- **Estratto del documento**:
==============================

Tolo Tolo, un film comico dal retrogusto amaro.

Come moltissimi italiani, nei giorni scorsi sono andato al cinema per guardare Tolo Tolo, l’ultimo film di Checco Zalone. A me il film è piaciuto davvero molto, credo sia riduttivo parlare di un film comico, proverò a dare su queste pagine la mia chiave di lettura.
Due rapide premesse. La prima, chi scrive conosce l’Africa, più volte ho partecipato a missioni di volontariato con la Comunità di Sant’Egidio, penso complessivamente di aver passato in Africa almeno 6 mesi della mia vita, ho l’Africa nel cuore e penso di averne imparato a conoscerne, almeno in parte, pregi e difetti.






La seconda, ricordiamoci che stiamo parlando di un film e di un attore/regista che fa della comicità il suo punto di forza. Questo per sottolineare che magari alcuni passaggi narrativi sono forzati, magari il linguaggio non è “politicamente corretto”, ma quello che conta a mio parere è il messaggio complessivo che la visione del film ci trasmette.

==============================

- **Consegna 1**: Ricopia dal testo su Tolo Tolo tutto ciò che va da "Tolo Tolo, un" fino a "chiave di lettura.".
- **Consegna 2**: Scrivi il seguito del testo su Tolo Tolo, riprendendo subito dopo l'ultima frase presente.

==============================

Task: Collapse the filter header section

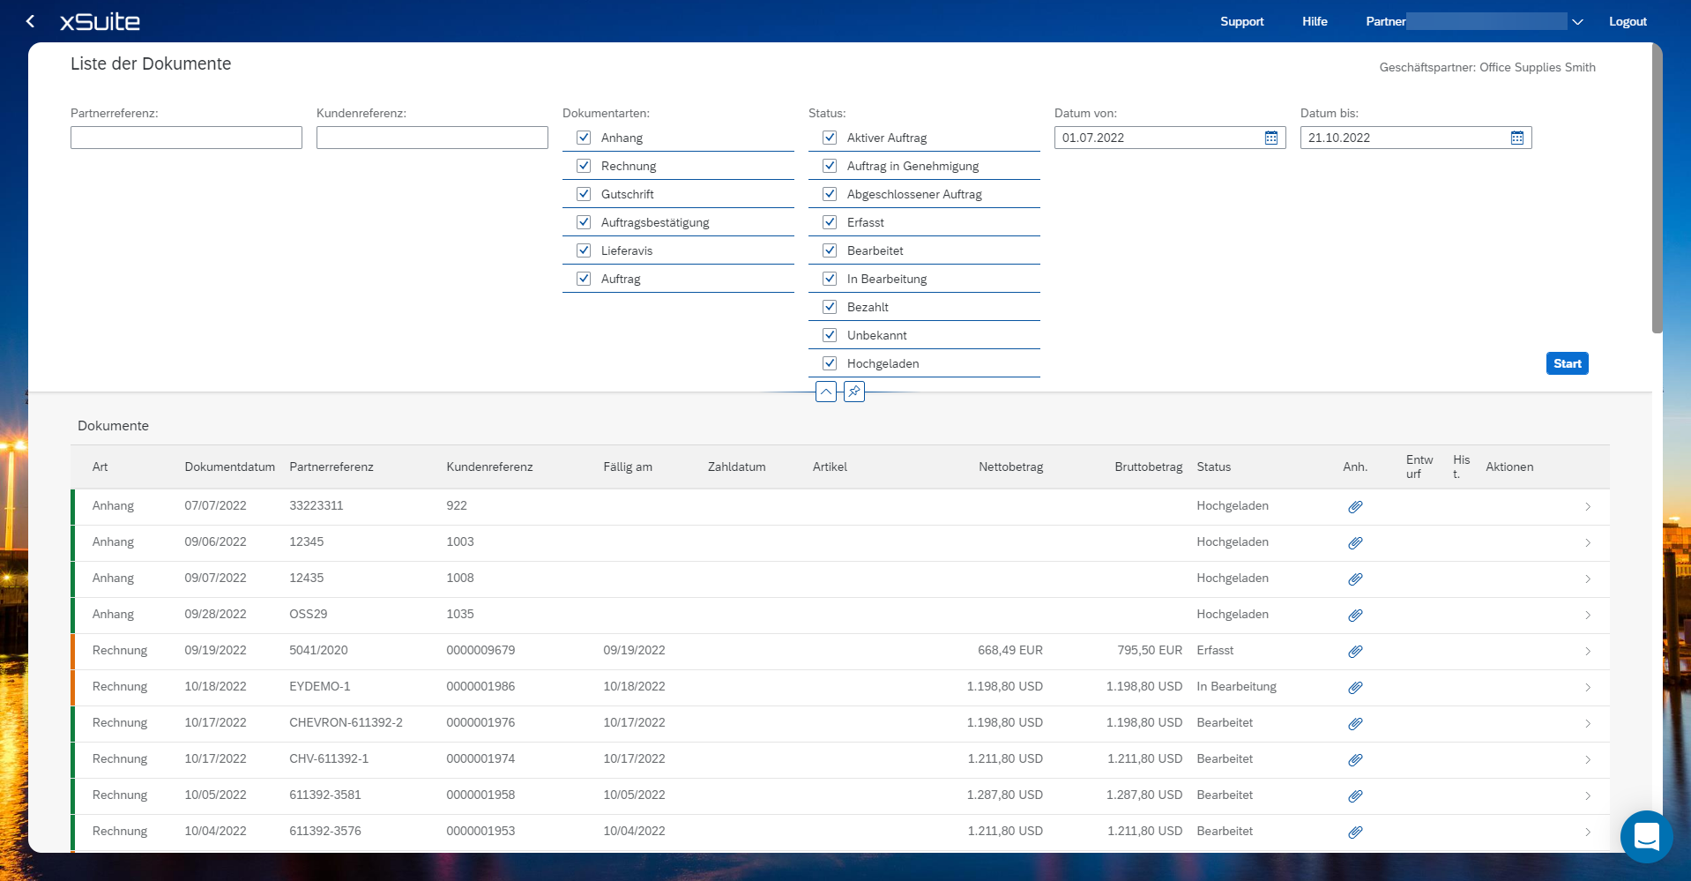Action: tap(825, 392)

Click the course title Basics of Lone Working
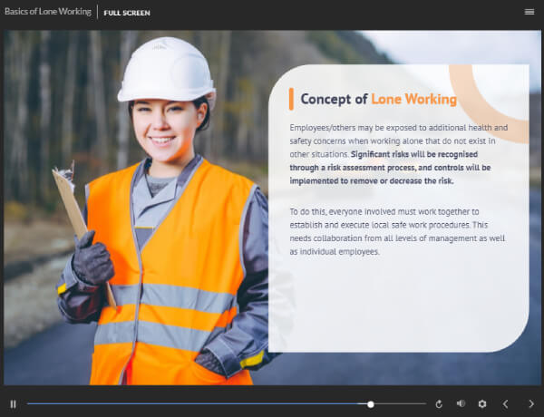[46, 13]
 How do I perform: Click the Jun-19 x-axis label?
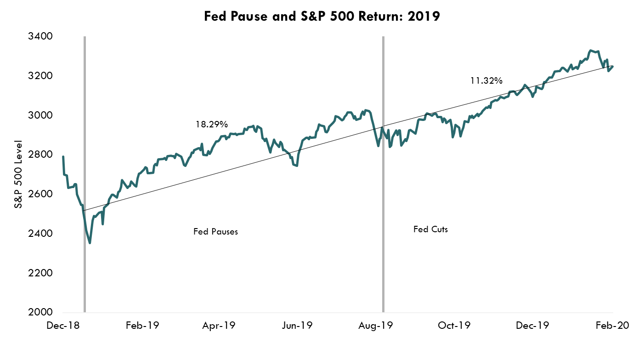click(296, 326)
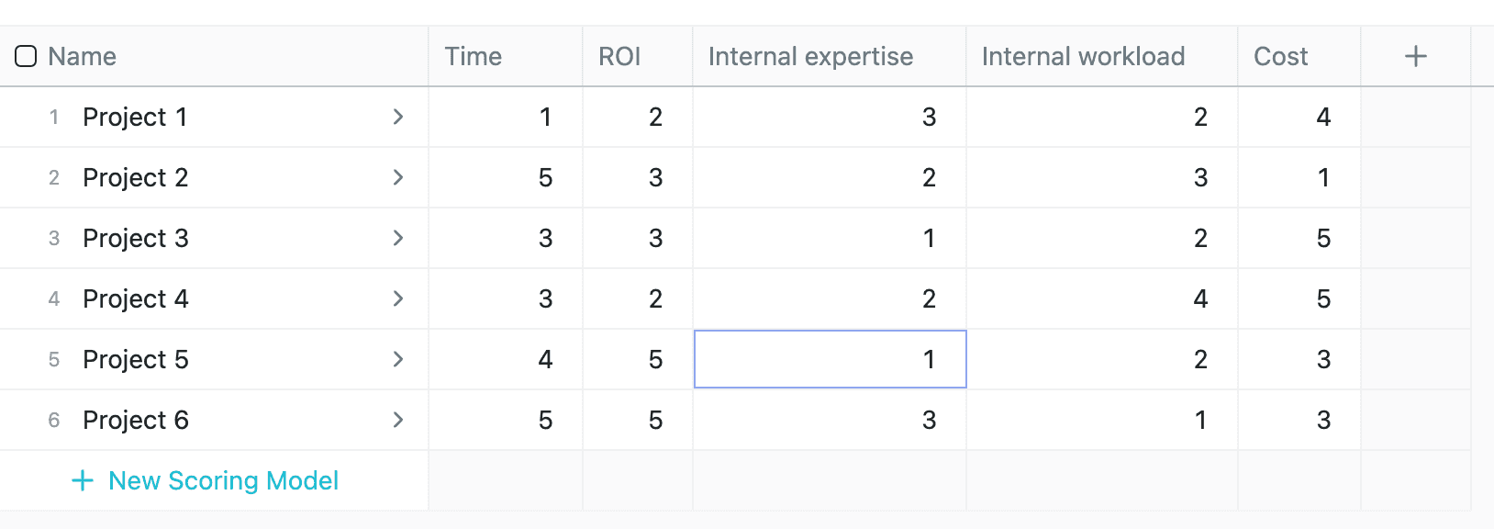
Task: Click row number 3 beside Project 3
Action: (53, 238)
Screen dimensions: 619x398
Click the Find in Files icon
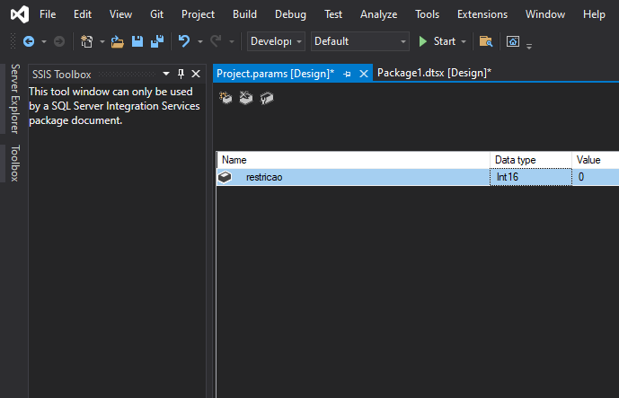(485, 41)
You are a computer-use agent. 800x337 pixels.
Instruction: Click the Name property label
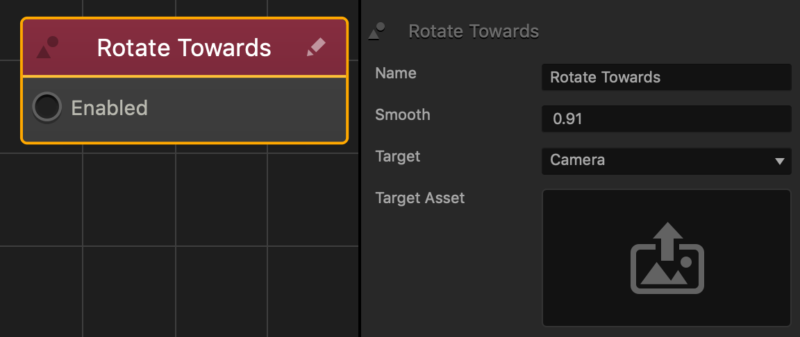click(395, 74)
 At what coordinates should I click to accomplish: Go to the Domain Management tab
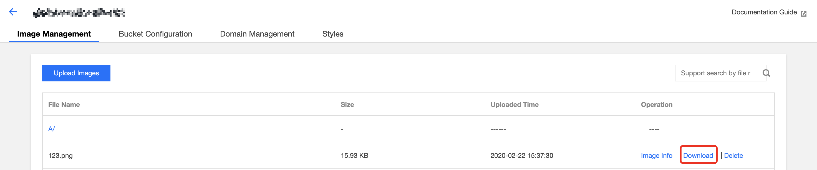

==============================

- **Svolgimento 1**:
Tolo Tolo, un film comico dal retrogusto amaro.

Come moltissimi italiani, nei giorni scorsi sono andato al cinema per guardare Tolo Tolo, l’ultimo film di Checco Zalone. A me il film è piaciuto davvero molto, credo sia riduttivo parlare di un film comico, proverò a dare su queste pagine la mia chiave di lettura.

- **Svolgimento 2**:
Andiamo al punto. Secondo me Tolo Tolo è un film (gradevole) dal retrogusto amaro, che descrive perfettamente sia il declino culturale del nostro paese, sia le storture ed i drammi legati al fenomeno della immigrazione, sia le responsabilità che gli stessi africani hanno rispetto ai problemi del proprio continente. Analizziamo questi tre punti nel dettaglio.

Italia. E’ un film contro Salvini? Forse. Indubbiamente è un film che, con intelligenza, si prende gioco di certi eccessi del sovranismo imperante, ricordando prima di tutto ad ognuno di noi che quando parliamo di migranti parliamo di persone in carne ed ossa, persone che hanno dei sogni, delle speranze, uomini e donne delle quali ci si innamora, bambini che hanno il diritto di crescere…. Insomma Zalone ci aiuta a capire che quando parliamo di immigrazione non stiamo analizzando flussi e dati, ma siamo di fronte a donne e bambini che sognano un futuro migliore.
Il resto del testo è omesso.